Documento di partenza:

———

Questo dato di fatto che si desume quale corollario dalla esposizione di Malipiero, è stato il punto di avvio per una nuova impostazione da dare alla esplorazione dell’opera monteverdiana; nuova impostazione alla cui realizzazione il Centro Studi Rinascimento Musicale subito si accinse. Ed ancora e sempre illuminante giunse il parere stringato, quasi lapidario del Maestro che a precise mie domande rispondeva:

Eloquente e oltremodo significativa la chiusa nella sua laconicità e chissà quanti pensieri, volutamente non espressi, affluirono alla mente di Lui mentre vergava il commiato cordiale.

———

Voci riportate:
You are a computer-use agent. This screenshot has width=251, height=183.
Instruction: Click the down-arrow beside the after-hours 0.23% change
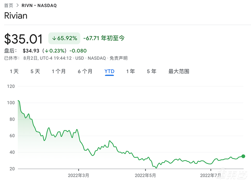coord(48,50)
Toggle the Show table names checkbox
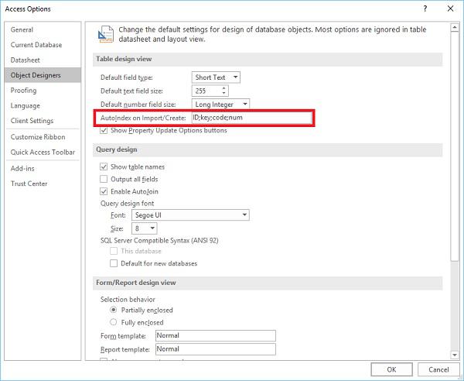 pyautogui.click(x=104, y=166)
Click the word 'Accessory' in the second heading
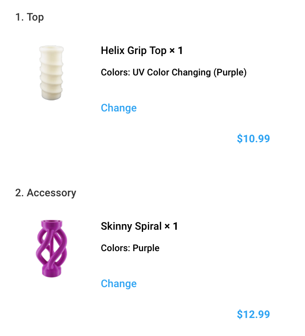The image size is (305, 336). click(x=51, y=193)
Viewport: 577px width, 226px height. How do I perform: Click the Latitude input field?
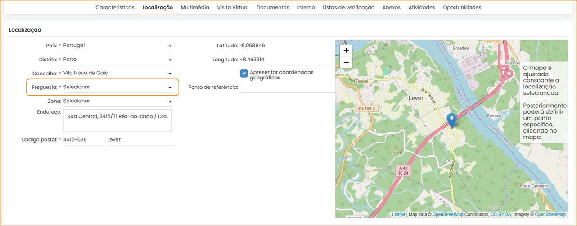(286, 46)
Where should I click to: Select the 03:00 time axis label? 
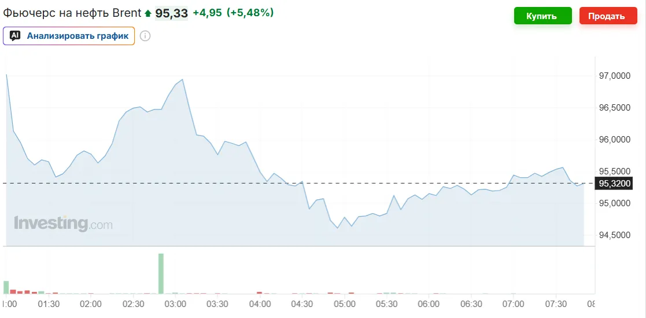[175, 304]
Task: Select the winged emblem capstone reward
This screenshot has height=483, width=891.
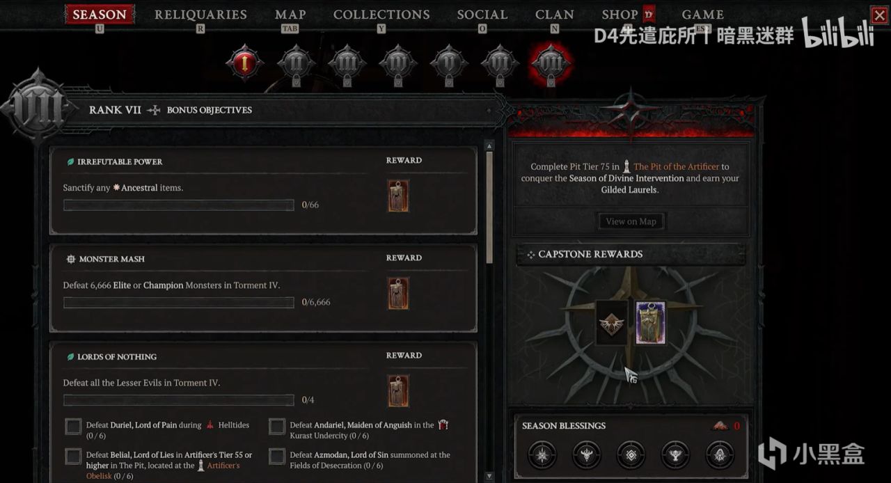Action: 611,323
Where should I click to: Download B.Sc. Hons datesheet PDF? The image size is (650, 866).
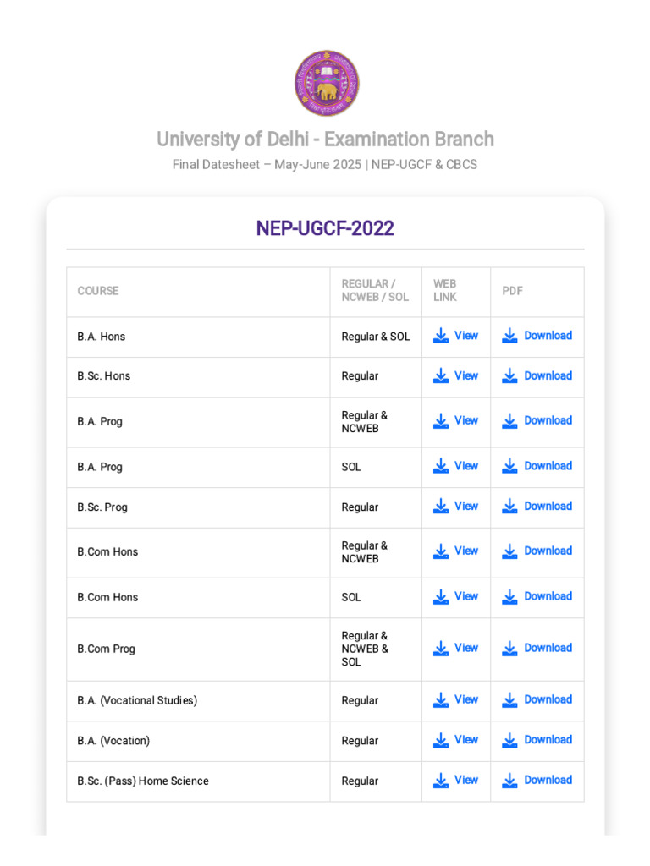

———

Riscrivi in forma più breve il paragrafo del documento di partenza che comincia con «Questo dato di fatto», conservandone i fatti principali.

Il dato di fatto ricavato come corollario dall'esposizione di Malipiero ha dato avvio a una nuova impostazione nell'esplorazione dell'opera monteverdiana, che il Centro Studi Rinascimento Musicale intraprese subito. Anche in quell'occasione il Maestro rispose a domande precise con un parere stringato, quasi lapidario, ma illuminante.